Même si finalement il y en a eu, des cendres, à Anselm Gardens. Et même si j’ai jamais eu trop d’opinion politique j’aurais préféré que nous revienne la gerbante odeur de friture des jours passés. C'est que d’un chaos à l’autre, on préfère toujours le précédent, et je dois bien avouer que j’ai pas échappé à la règle - pourtant j’étais si heureux le jour où ils ont réquisitionné les Gardens et que plus personne n’a eu le droit d’y accéder.
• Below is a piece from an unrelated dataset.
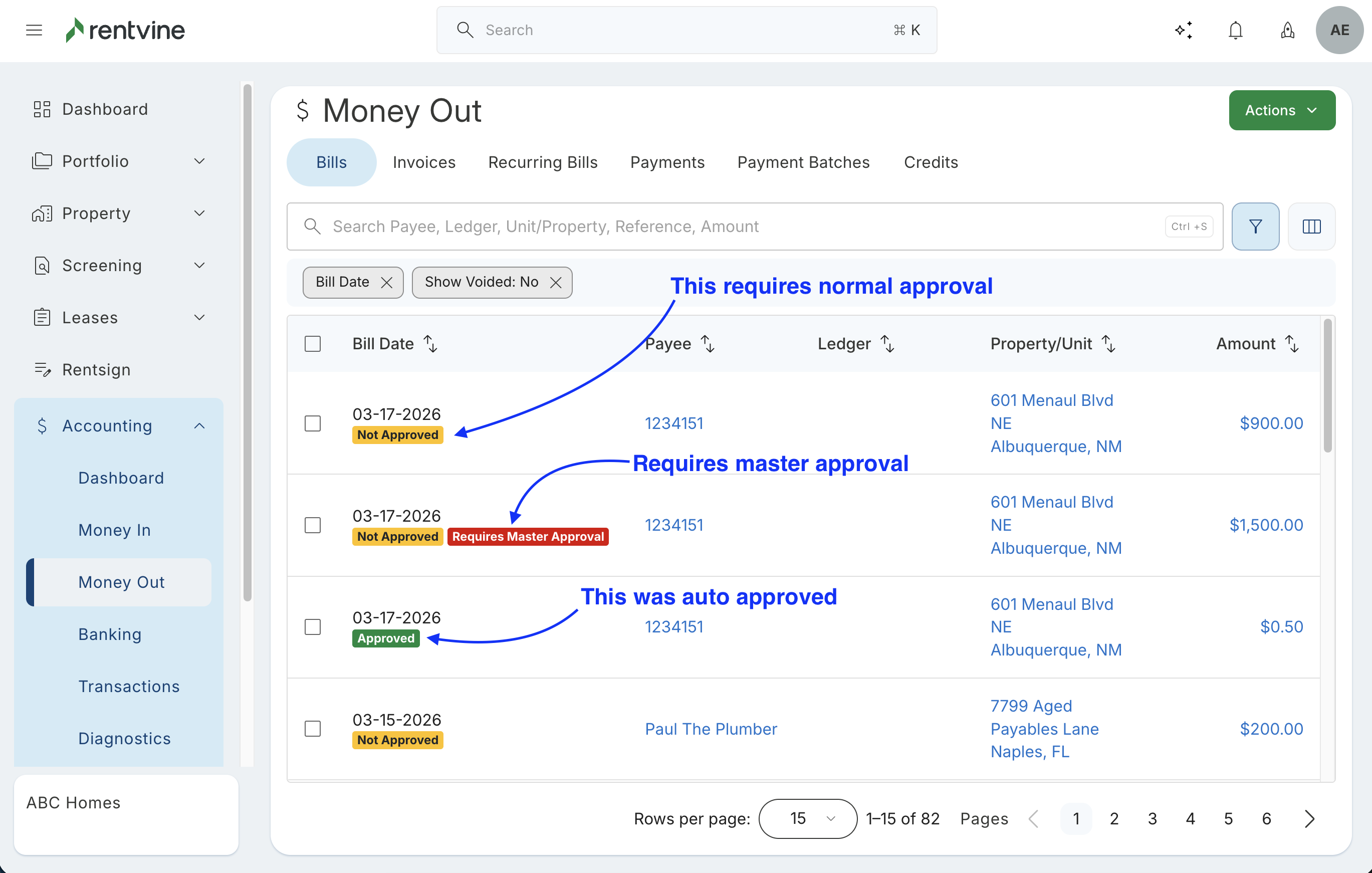Open the Actions dropdown
The height and width of the screenshot is (873, 1372).
(1281, 111)
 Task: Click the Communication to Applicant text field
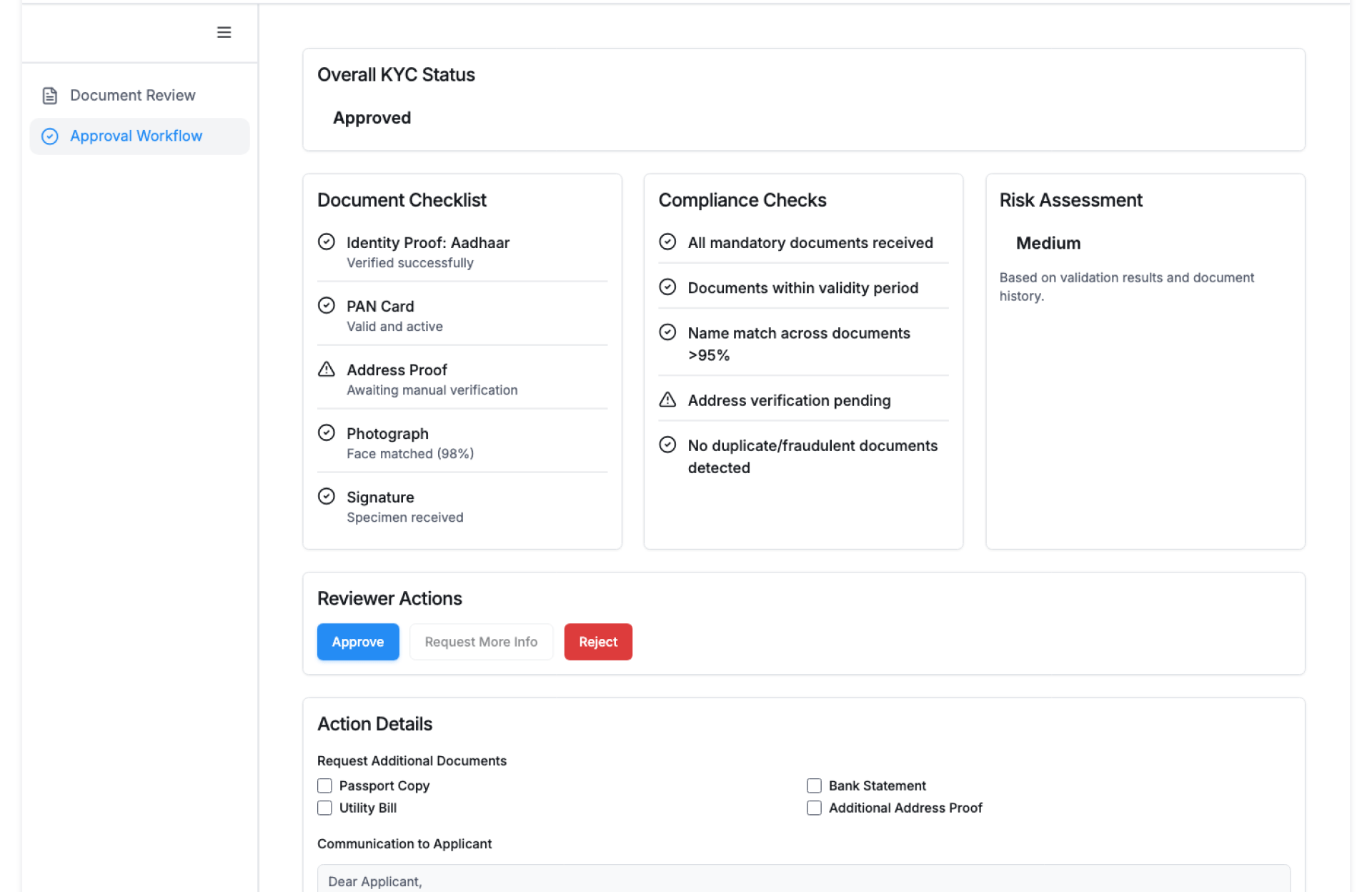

D’ailleurs pendant longtemps on n’a pas su grand-chose, on a juste vu des fumées de temps en temps, mais jamais d’odeurs, parce qu’elles étaient soufflées par le vent du large directement sur les montagnes, et ça semblait logique que ces gens-là qu’on avait confinés à Anselm - et tant de monde se révoltait contre ce qu’ils prenaient pour un traitement de faveur ! - ils communiquent comme ça, par signaux de fumée. Alors que le gouvernement ce qu'il trafiquait tout ce temps c'est qu'il les brulait, par familles entières, et c’était dans Anselm Gardens.